• [Task directions] Can you pull out each line of the data below that includes the word "Open"?

• [The data]
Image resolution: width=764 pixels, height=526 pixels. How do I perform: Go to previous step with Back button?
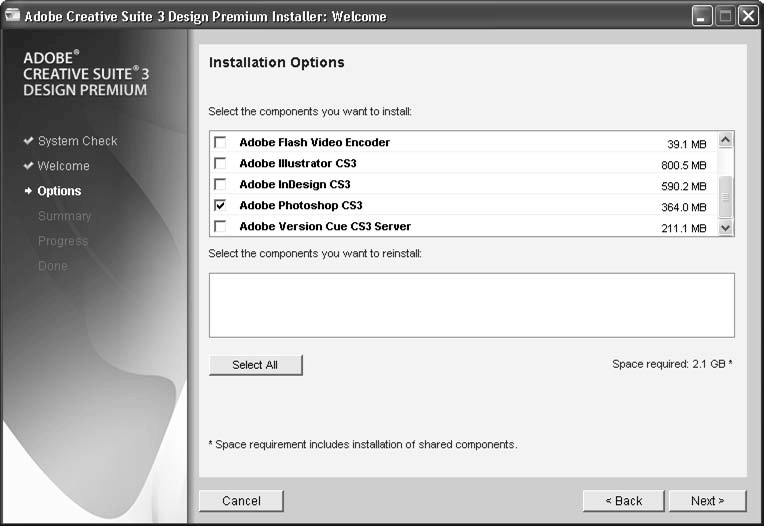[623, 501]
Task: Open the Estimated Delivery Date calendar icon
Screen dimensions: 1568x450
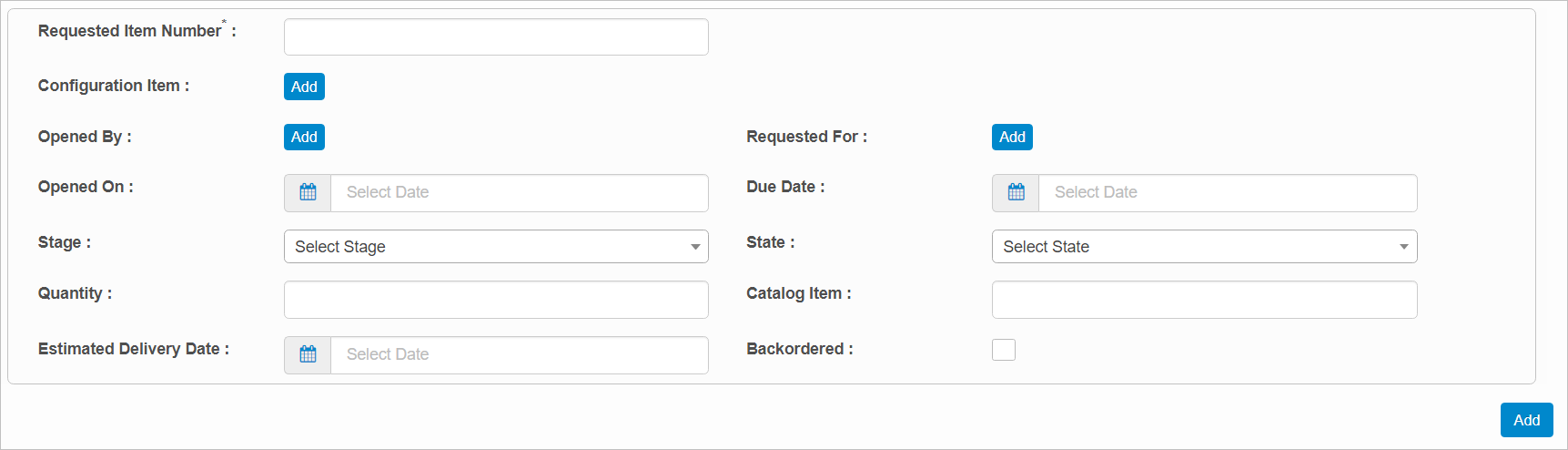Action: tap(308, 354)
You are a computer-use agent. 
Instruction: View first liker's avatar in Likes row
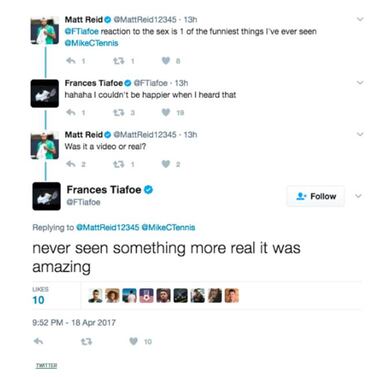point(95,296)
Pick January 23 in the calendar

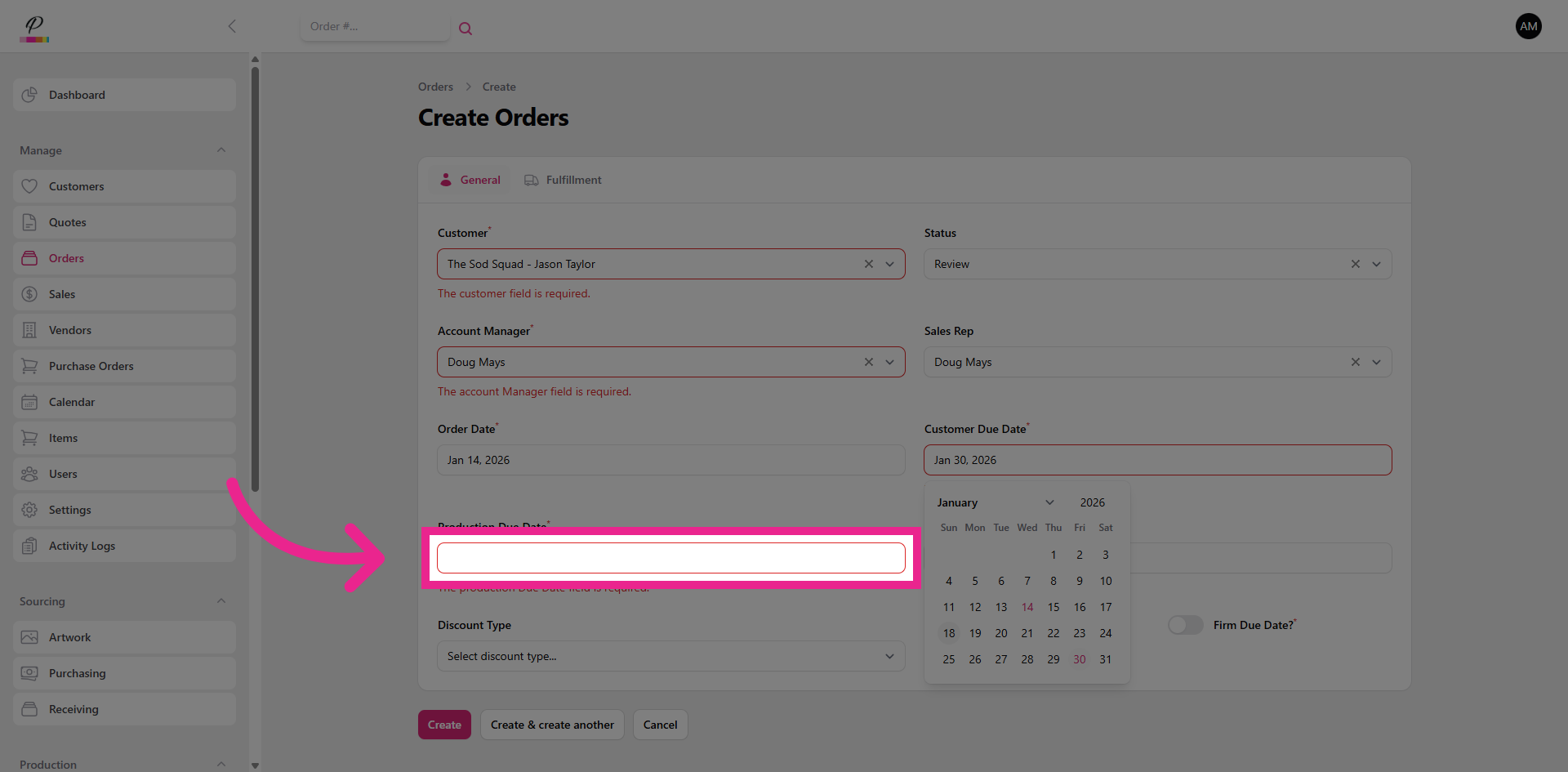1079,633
---
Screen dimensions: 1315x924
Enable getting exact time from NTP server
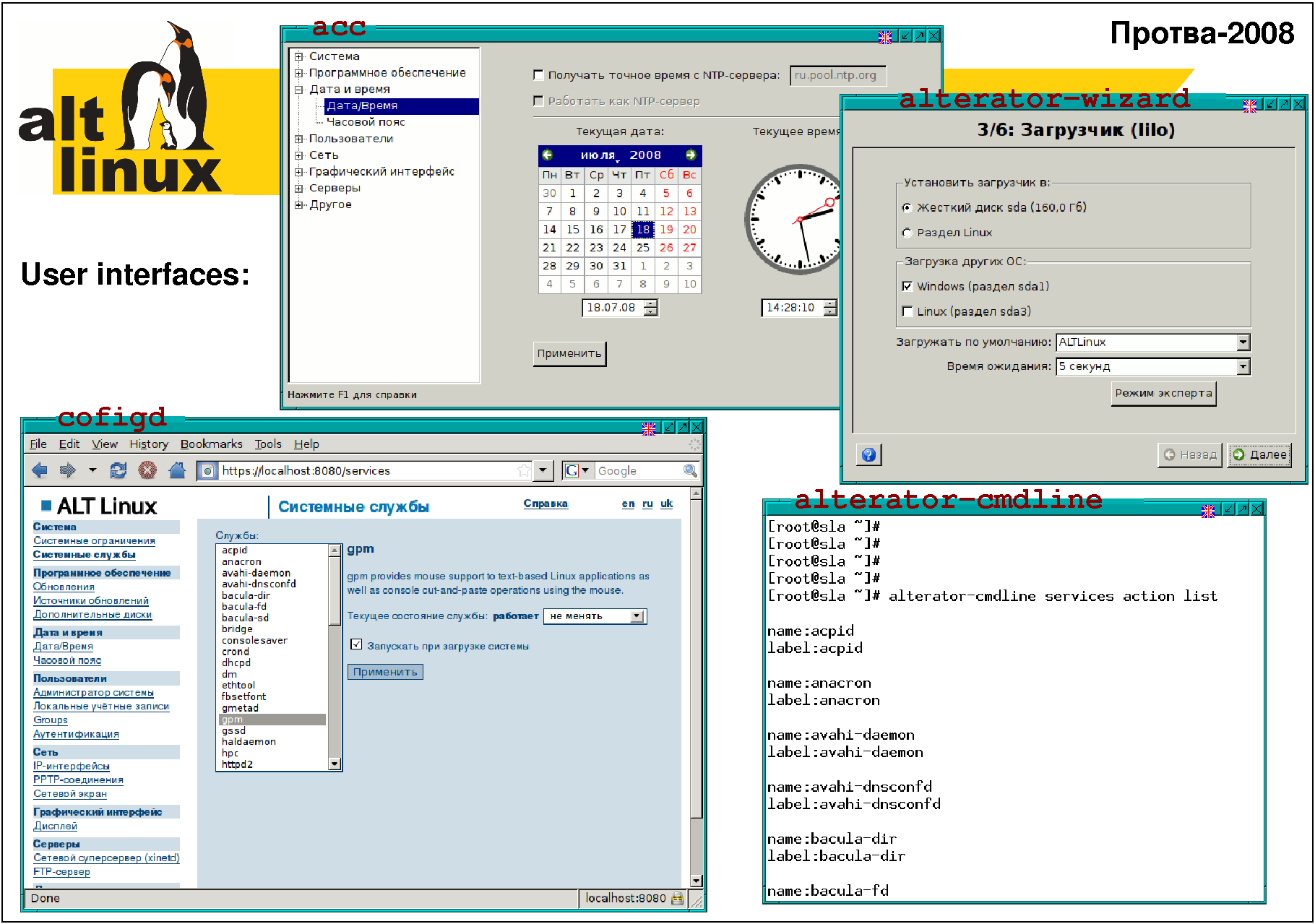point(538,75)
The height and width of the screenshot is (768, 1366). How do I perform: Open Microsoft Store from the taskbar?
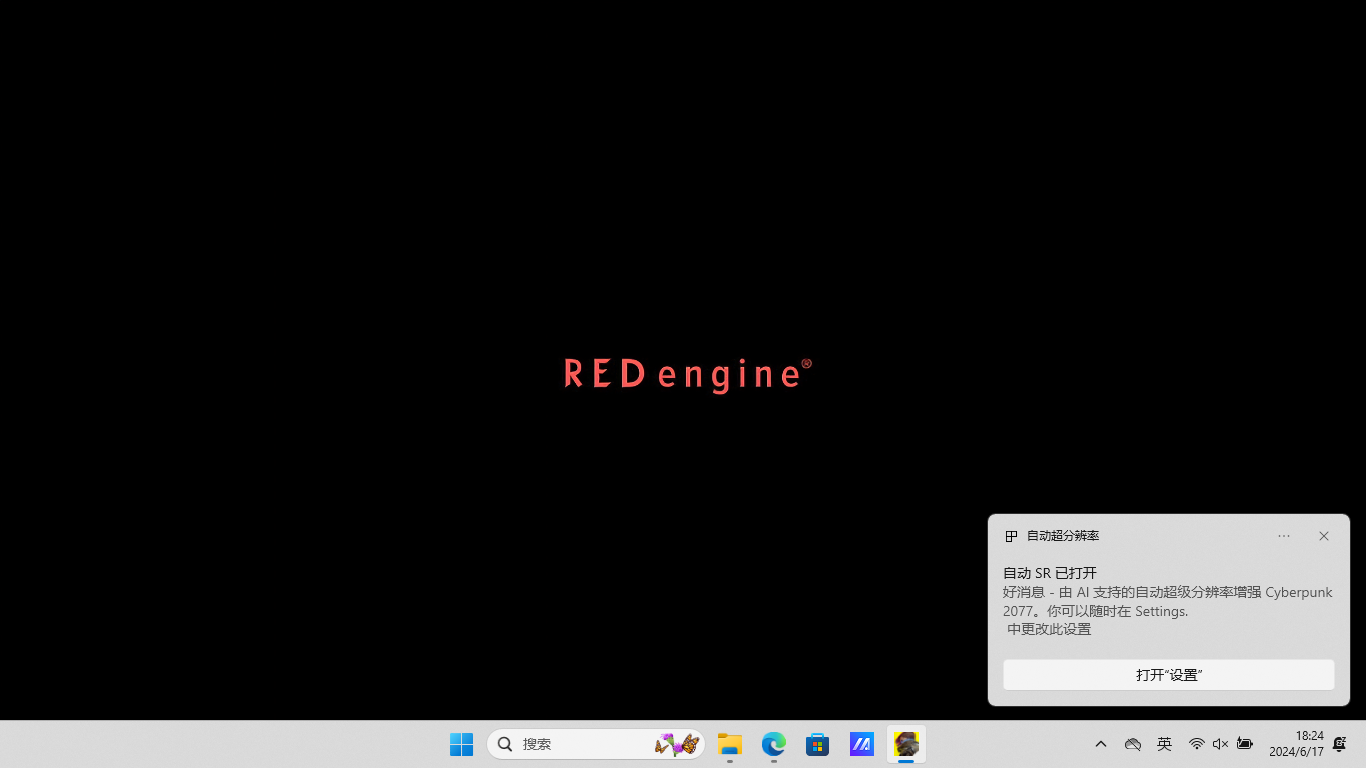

• [Solution for this task]
Task: Open the Estimated Delivery Date calendar icon
The height and width of the screenshot is (768, 1366). How do I perform: Open Microsoft Store from the taskbar?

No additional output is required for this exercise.